Greycliff is a for-profit facility connected to the Martino family. In December, the regulator of Ontario’s retirement homes ordered operating licenses at six residences connected to the family, including Greycliff, to be revoked as of June 1, 2021, due to their apparent lack of capacity to run the facilities in the interest of residents. They are appealing this decision.
The Martinos also have connections to Hamilton’s Rosslyn Retirement Residence, where 16 people died during the first wave of the pandemic. The family has received $4 million in government subsidies since 2017 specifically meant for low-income residents.
The debate around Bill C-7 is a struggle between those for whom an assisted death comes at the end of a long and fulfilling life, and others who know that people living with disabilities are vulnerable to having MAID pushed upon them.
Advocates for the expanded legislation tend to be white, middle class and live comfortably enough to imagine that when the time comes, they’ll want to be able to die on their own terms. The Senate committee hearings heard stories of the beautiful final moments of very ill individuals who coordinated a dignified death, surrounded by people they love.
This perspective imagines that a dignified life is attainable in Canada for everyone, and that someone should have the right to decide when in their path along illness they want to die. But for everyone who can’t access that dignified life due to ableism, capitalism, colonialism and/or racism, the conversation is an insult.

* [DIRECTIONS]
- a) From the commentary on Bill C-7, quote the passage between "Greycliff is a" and "for low-income residents.", inclusive.
- b) Decide whether each statement agrees with the commentary on Bill C-7. Answer yes or no, and quote the words of the commentary that settle it.
(i) The regulator ordered the operating licenses at the family's residences revoked as of June 1, 2021.
(ii) Sixteen people died at Greycliff during the first wave of the pandemic.
(iii) The subsidies the family received since 2017 were meant for all residents regardless of income.
- c) Continue the commentary on Bill C-7 from its last sentence.

* [Extracted data entries]
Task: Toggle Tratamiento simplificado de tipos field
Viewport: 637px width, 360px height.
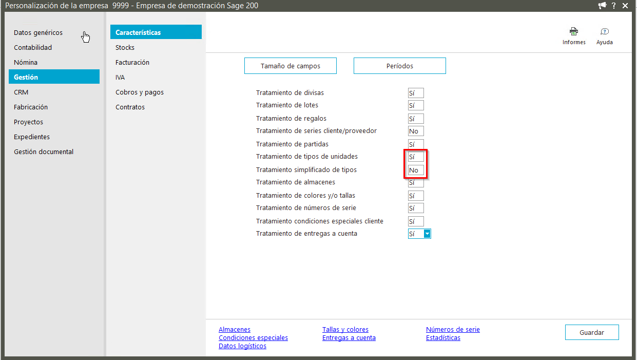Action: pyautogui.click(x=416, y=170)
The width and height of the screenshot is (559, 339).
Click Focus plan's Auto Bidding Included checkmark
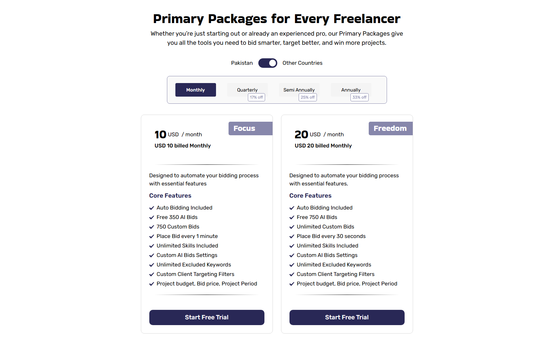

* [RESULTS IN ORDER]
- a)
Greycliff is a for-profit facility connected to the Martino family. In December, the regulator of Ontario’s retirement homes ordered operating licenses at six residences connected to the family, including Greycliff, to be revoked as of June 1, 2021, due to their apparent lack of capacity to run the facilities in the interest of residents. They are appealing this decision.
The Martinos also have connections to Hamilton’s Rosslyn Retirement Residence, where 16 people died during the first wave of the pandemic. The family has received $4 million in government subsidies since 2017 specifically meant for low-income residents.

- b)
(i) Yes: "ordered operating licenses at six residences connected to the family, including Greycliff, to be revoked as of June 1, 2021"
(ii) No: "Hamilton’s Rosslyn Retirement Residence, where 16 people died during the first wave of the pandemic"
(iii) No: "specifically meant for low-income residents"

- c)
Yesterday, Gabrielle Peters, a co-founder of anti-C-7 group Dignity Denied, told the Senate committee that she is frustrated by the way many senators and other interveners were trying to turn the debate on C-7 into a question of “choice,” as if disabled people living in Canada have the same access to free choice as able-bodied, white and middle- to upper-class Canadians.
Peters told the Senate committee, “The phrase ‘on their own terms’ is slightly foreign to me as a disabled poor person. I can’t even cross the street at 8,000 of the 27,000 corners in Canada’s third largest city because they haven’t been ramped. I live in a unit that was assigned to me. On the day I moved in, the movers had to wait while the police, then the coroner and then an ambulance used the elevator, because this is how people here move out.”
Peters’ testimony was mostly overlooked by members of the committee, who preferred to ask the doctors present about how MAID and palliative care interact, or other technical aspects of how an individual might make the decision to access a medically-assisted death.
As a white supremacist, colonial and capitalist nation, Canadian society values certain people’s lives and deaths differently than others. When able-bodied individuals dominate the discussion about medically assisted death, it creates a skewed portrait of MAID’s negative impacts.
“Having watched the Parliament and Senate proceedings on Bill C-7, and having lived in this country as a disabled poor woman, particularly during this pandemic, I already know how little value is placed on my knowledge or my experiences or even my life,” Peters told the committee, warning, “Kill Bill C-7 or you will kill disabled people.”